Tutti questi “rossi” però e altri che le si affollavano in testa svolazzanti come farfalle su un sentiero di montagna, apparivano lontani. Astratti. Ben più reale le parve il rosso delle bacche del pungitopo visto quella mattina quando, subito dopo colazione, era uscita di casa per assecondare il desiderio di camminare in giardino, di affrontare il freddo intenso, di attraversare gli intrichi gelati di rami sarmentosi che facevano incespicare e tendevano trappole, di incontrare il muschio chiuso nel ghiaccio. Senza dimenticare di infilare nella tasca della giacca le cesoie e i guanti perché, anche se le piaceva “sentire” con le mani nude la pianta facendole scorrere lungo la corteccia, o passandole sul muschio, o raccogliendo manciate di foglie umide, la meta taciuta, non detta, era quella di raggiungere il cespuglio del pungitopo: un groviglio di vegetazione impenetrabile per la durezza delle false foglie spinose nella morta siepe del bosso. Aiutandosi con un bastone aveva tolto le foglie del nocciolo, e poi con le cesoie l’aveva liberato dall’edera e dalla vitalba che lo assediavano. E il verde scuro e lucido dei suoi rami pungenti, dei suoi lunghi fusti dritti e rigidi, il rosso uniforme e intenso delle sue bacche – minuscoli pianeti scarlatti nel buio di un cielo invernale – erano apparsi in tutta la loro magnificenza. (Su un fusto più corto degli altri aveva contato ben otto bacche tutte ben distribuite dall’apice fino a terra.) Anche se l’arbusto appariva vigoroso e fitto, e certo non ne avrebbe sofferto, si era limitata ad ammirare la sua bellezza segreta, e non ne aveva reciso neppure un fusto.

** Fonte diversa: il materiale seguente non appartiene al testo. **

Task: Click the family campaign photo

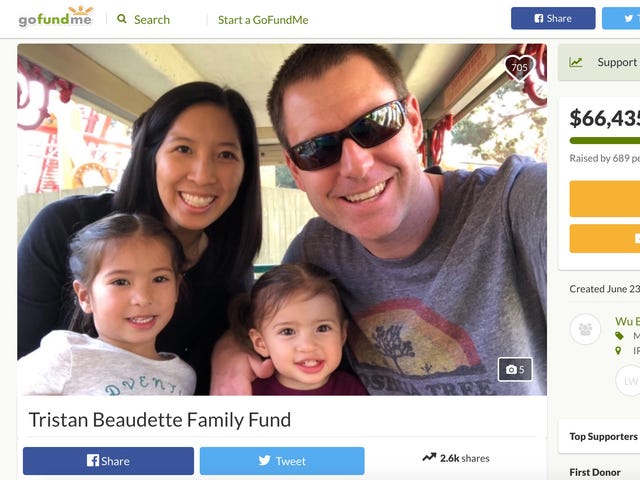Action: 282,220
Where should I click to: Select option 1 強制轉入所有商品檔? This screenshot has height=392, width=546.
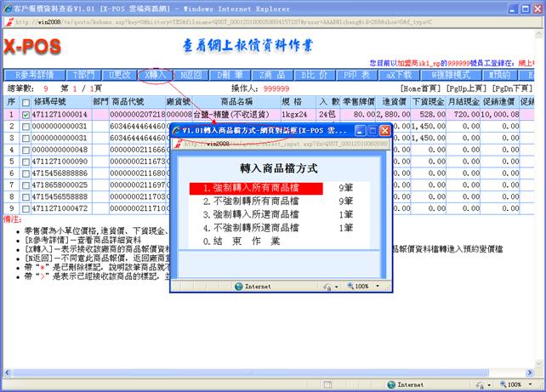[x=256, y=188]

Dunque quel rosso… Chiuse il libro. Afferrò la gatta, e la depose sulla poltrona. Prese il maglione. Lo esaminò con attenzione. Aveva la scollatura a V, buchi sotto le ascelle non ce n’erano e neppure ai gomiti, macchie non se ne vedevano né sul davanti né sul dietro, l’etichetta interna recitava PURA LANA VERGINE (maiuscolo e sottolineato), recava il simbolo di un grande gomitolo di lana, il codice 1621147, seguiva poi, subito sotto la linea nera, il consiglio di lavarlo a secco o a mano con cura. Questo “con cura” le parve così affettuoso, così intimo, per nulla impositivo che certamente avrebbe seguito il consiglio. Come mai l’aveva scartato? Se non avesse deciso di rendere confortevole la sedia-cuccia dove dormiva la gatta sarebbe rimasto a languire negletto e abbandonato per chissà quanto tempo ancora. Occorreva certo una buona spazzolata per togliere peli, pagliuzze, qualche filo d’erba, prima di lavarlo a mano e con la cura dovuta come suggeriva l’etichetta. Si sentì osservata. La gatta infatti, dopo quel proditorio spostamento, la stava guardando con una certa diffidenza.
«Non riavrai questo maglione, cara la mia gatta. Adesso è mio. È un po’ infeltrito, sì, ma il suo rosso “flamboyant” – ecco, “flamboyant”! – è il rosso giusto per celebrare il Natale. Te ne cercherò un altro.» E mentre si alzava per andare in solaio a frugare nel sacco degli stracci pensò anche al fusto di pungitopo da recidere per la tavola delle feste. Era tempo. Con indosso il maglione rosso fiammeggiante e la bacca rosso fuoco del pungitopo perfettamente rotonda, che celebrava la rinascita del sole al solstizio, la durata, la sopravvivenza, e la prosperità avrebbe toccato il giorno più corto e buio dell’anno: il giorno in cui il sole si sarebbe fermato e poi avrebbe ricominciato a tornare indietro, verso ovest, come un pendolo. Che anno felice sarebbe stato il suo. La promessa di quella felicità futura stava tutta in quei due rossi che si erano donati con spontaneità. Con amore. C’era da crederci. E lei ci credeva. (O almeno, fingeva di crederci.)